Blease believes that anything that can avoid people being placed in a placebo group is a beneficial from an ethical standpoint, but warns of some potential pitfalls of synthetic control arms built on real-world data or historic clinical data.
She believes the adage of “garbage in, garbage out” is applicable and a great deal of care must be taken to ensure the data is robust, otherwise issues with the original dataset will be carried through to the clinical trial.
Researchers would also have to find a way to replicate the Hawthorne Effect: phenomenon where the subjects of a study alter their behaviour when they are aware they are being observed. In the case of a clinical trial this could involve overstating the effectiveness of a treatment in order to please the doctor.

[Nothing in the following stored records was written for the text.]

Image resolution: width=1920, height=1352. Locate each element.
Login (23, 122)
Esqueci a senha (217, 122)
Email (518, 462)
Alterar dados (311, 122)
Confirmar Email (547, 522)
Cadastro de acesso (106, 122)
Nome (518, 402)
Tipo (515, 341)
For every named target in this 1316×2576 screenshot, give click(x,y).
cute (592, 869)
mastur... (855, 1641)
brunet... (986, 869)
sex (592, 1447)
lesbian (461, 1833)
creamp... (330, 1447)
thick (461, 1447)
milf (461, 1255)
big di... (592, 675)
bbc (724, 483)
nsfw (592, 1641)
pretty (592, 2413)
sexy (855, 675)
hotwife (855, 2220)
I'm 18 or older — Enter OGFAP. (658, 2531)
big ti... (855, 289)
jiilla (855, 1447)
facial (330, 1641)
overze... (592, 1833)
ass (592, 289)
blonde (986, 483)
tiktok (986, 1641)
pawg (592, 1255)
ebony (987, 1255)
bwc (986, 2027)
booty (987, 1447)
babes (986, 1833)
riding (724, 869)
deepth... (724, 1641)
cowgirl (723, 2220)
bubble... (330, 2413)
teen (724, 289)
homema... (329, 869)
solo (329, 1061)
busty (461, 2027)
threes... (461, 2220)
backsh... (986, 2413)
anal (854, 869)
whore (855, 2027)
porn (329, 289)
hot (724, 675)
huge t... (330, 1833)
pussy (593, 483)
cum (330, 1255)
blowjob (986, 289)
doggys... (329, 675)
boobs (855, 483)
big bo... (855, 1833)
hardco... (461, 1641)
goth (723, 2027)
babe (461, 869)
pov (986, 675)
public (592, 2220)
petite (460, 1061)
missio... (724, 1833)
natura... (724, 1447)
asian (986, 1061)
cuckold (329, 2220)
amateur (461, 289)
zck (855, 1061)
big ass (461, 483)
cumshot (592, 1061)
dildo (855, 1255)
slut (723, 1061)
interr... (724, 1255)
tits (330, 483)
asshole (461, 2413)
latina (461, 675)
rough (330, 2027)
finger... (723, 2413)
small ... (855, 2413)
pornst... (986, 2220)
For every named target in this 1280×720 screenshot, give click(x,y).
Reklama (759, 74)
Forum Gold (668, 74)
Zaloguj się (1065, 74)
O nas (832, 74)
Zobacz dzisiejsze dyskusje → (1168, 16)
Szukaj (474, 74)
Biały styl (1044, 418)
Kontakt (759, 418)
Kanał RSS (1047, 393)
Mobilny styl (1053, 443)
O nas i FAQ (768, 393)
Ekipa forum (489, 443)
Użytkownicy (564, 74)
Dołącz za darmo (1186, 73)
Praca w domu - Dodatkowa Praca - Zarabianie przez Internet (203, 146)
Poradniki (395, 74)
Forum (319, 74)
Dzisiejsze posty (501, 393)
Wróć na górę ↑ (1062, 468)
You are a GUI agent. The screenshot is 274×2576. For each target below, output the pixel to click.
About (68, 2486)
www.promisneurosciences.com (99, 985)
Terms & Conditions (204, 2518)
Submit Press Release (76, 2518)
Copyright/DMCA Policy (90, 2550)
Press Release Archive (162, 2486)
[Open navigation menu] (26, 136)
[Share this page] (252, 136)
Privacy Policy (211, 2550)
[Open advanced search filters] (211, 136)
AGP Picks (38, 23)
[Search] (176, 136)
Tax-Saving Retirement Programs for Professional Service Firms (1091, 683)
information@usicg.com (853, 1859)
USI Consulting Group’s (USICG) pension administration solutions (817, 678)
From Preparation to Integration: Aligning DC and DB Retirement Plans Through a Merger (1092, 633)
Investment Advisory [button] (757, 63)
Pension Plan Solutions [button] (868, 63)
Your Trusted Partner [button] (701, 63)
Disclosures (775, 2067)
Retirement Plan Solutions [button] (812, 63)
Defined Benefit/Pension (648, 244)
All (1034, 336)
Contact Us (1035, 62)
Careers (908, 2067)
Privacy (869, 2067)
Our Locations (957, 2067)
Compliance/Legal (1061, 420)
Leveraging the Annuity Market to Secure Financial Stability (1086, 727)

“You have got to recreate the Hawthorne Effect (in the synthetic control arm) in some sense because otherwise you’re going to overestimate the drug effect,” says Blease. This would be no easy task but could involve an algorithm simulating the Hawthorne Effect within real world data.
The future of real world data in medicine is set to explode and Google’s acquisition of Fitbit could have major ramifications for the healthcare sector. Speaking before the Google acquisition, Harland said the future of real world evidence could include the incorporation of data from a smartwatch or Fitbit. “Realistically we are not there yet, but that is absolutely the future,” says Harland. “The amount of data that will be available will grow exponentially.”
The growth of real world evidence can not come fast enough for Alison Stell and others participating in clinical trials involving placebo groups. But until then, their desperation is still driving them to put themselves forward for clinical trials, never knowing if they will be the lucky ones to benefit from a revolutionary new medicine.